### WHAT YOU ARE ASKED TO DO
Give only the number of lines in the records that include the string "Choose".

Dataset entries
Start of Block

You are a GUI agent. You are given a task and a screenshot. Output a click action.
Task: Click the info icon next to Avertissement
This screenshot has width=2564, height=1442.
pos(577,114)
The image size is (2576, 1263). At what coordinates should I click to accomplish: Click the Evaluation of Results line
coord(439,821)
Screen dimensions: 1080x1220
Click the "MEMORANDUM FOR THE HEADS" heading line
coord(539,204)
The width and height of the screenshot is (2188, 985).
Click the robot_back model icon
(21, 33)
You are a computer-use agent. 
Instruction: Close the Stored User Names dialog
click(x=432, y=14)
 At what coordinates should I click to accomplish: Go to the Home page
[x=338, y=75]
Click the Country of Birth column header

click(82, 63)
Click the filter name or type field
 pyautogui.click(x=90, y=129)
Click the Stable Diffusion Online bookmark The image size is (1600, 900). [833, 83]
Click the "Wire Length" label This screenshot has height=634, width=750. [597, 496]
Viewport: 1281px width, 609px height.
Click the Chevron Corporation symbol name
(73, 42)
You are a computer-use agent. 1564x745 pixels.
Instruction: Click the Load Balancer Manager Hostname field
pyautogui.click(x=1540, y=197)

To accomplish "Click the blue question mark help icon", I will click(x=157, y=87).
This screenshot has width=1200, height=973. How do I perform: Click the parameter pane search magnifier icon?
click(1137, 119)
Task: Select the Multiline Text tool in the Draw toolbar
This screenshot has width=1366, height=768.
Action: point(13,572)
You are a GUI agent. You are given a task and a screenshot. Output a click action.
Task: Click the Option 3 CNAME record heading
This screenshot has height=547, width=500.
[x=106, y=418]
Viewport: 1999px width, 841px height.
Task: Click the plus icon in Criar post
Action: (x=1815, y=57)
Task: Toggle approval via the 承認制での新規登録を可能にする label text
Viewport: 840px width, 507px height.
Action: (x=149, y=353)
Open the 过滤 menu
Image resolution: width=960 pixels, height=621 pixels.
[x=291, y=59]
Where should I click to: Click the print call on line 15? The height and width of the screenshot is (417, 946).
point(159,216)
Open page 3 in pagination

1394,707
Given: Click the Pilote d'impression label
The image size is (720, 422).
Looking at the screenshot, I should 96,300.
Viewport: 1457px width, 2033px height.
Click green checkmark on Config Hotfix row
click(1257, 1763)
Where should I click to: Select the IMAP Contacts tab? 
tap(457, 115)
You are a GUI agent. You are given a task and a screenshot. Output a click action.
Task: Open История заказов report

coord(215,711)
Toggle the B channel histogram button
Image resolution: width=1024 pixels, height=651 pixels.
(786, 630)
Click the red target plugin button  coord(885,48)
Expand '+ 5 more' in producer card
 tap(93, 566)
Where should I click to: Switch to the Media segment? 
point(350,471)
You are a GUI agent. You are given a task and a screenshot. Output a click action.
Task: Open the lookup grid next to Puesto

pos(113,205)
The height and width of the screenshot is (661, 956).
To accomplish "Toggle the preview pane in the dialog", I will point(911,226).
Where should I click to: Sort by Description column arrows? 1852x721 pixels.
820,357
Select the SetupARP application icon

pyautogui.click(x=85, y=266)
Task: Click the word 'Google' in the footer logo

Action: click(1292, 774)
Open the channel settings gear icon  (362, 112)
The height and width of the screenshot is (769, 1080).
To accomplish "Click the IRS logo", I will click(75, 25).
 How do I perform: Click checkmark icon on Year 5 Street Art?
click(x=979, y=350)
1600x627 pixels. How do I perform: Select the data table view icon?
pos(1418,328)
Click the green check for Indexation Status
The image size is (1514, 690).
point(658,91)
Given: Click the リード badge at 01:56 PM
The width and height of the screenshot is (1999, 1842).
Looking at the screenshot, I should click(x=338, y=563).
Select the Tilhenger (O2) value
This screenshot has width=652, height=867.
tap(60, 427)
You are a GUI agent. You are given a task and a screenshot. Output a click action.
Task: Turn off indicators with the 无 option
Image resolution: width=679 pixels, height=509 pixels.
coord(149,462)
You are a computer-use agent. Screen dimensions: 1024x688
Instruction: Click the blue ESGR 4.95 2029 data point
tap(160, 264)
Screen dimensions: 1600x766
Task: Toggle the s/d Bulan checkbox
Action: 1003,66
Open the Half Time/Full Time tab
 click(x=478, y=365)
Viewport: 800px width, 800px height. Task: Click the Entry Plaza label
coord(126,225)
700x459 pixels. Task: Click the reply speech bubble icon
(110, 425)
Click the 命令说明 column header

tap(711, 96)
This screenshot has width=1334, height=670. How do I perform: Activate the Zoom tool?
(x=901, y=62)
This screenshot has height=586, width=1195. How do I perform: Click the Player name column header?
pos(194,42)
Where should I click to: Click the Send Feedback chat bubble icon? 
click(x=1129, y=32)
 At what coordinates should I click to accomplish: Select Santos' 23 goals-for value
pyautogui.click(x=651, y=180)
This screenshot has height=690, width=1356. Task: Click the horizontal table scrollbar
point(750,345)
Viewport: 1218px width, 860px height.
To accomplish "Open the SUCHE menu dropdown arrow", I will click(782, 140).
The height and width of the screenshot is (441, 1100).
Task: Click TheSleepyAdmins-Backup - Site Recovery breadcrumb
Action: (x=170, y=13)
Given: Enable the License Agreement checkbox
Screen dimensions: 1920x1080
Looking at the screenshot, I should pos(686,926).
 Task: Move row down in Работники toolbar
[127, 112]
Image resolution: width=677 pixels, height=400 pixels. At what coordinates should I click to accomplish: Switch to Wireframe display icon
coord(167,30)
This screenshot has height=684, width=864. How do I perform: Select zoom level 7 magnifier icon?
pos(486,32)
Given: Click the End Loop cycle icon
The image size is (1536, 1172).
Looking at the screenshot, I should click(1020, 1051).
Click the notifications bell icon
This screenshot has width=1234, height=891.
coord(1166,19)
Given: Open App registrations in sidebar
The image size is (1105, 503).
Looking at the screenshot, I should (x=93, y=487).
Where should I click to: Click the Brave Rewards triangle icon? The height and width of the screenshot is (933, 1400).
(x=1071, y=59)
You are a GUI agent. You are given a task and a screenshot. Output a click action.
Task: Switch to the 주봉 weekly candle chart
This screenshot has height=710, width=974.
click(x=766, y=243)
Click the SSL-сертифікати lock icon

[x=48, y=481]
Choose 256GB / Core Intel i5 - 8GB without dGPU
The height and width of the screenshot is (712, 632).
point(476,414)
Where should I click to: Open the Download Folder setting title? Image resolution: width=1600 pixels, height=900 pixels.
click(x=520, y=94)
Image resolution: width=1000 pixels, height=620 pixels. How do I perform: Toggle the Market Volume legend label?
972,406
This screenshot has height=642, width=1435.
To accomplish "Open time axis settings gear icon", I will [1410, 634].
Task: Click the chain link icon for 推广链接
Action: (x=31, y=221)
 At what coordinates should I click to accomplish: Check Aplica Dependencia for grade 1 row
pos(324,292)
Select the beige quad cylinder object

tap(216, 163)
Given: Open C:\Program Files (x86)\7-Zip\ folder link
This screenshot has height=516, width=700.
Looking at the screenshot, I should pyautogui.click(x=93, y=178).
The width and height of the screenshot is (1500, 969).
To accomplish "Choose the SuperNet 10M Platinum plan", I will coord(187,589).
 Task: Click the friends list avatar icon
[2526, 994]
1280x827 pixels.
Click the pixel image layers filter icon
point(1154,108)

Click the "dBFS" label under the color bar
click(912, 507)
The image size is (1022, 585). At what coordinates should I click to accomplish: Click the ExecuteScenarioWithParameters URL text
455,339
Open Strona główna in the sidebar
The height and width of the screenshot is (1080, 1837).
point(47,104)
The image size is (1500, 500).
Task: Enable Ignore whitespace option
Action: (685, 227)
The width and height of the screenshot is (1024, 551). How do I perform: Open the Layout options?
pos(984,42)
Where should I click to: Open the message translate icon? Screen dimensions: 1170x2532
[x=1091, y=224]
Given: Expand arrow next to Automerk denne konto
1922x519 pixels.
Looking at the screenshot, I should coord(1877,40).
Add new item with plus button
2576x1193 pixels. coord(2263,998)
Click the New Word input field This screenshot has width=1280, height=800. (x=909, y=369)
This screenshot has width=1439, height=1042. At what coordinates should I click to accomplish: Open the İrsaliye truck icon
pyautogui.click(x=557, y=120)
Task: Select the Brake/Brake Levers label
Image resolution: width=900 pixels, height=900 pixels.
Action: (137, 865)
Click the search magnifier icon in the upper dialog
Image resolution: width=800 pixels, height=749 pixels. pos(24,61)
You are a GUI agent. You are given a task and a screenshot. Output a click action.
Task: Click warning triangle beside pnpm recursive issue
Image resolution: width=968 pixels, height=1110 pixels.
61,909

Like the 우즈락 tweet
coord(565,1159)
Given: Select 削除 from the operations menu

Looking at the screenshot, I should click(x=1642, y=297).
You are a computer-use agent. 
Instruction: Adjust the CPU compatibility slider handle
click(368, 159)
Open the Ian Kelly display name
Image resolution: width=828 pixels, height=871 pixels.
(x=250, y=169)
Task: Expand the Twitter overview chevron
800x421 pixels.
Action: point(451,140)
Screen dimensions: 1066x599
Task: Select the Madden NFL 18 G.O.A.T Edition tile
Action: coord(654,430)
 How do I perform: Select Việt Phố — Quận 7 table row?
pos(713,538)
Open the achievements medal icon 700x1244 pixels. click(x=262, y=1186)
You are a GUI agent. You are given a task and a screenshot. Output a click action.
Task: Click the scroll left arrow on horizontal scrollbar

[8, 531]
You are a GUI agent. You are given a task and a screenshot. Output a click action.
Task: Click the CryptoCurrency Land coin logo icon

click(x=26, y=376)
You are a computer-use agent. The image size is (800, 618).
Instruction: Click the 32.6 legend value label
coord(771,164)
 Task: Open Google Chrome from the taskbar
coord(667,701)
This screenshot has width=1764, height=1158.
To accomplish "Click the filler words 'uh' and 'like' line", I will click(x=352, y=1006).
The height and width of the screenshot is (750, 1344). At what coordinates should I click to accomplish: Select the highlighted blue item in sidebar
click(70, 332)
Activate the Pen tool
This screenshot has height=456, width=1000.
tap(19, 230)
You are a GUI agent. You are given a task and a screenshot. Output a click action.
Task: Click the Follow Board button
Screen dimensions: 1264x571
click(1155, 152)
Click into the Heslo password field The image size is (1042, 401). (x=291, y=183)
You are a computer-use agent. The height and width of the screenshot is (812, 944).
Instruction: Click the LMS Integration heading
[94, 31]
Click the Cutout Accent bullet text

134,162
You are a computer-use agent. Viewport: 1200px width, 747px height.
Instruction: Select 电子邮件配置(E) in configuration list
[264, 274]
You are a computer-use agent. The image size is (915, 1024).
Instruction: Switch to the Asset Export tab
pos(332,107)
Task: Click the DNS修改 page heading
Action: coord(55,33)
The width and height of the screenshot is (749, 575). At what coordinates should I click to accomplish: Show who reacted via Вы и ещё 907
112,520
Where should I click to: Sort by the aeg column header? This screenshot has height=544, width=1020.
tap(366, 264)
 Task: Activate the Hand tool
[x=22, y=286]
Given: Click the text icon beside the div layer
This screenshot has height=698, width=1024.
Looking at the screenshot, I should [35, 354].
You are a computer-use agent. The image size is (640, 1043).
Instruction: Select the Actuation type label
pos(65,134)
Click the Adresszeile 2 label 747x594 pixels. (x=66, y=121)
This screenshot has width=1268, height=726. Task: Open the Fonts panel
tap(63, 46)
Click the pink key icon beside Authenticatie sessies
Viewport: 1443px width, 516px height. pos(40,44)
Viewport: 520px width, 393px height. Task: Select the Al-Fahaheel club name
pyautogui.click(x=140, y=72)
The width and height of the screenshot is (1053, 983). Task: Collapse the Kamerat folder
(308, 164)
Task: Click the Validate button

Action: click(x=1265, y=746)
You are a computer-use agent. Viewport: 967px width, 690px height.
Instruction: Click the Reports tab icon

End of Block

### FINAL ANSWER
2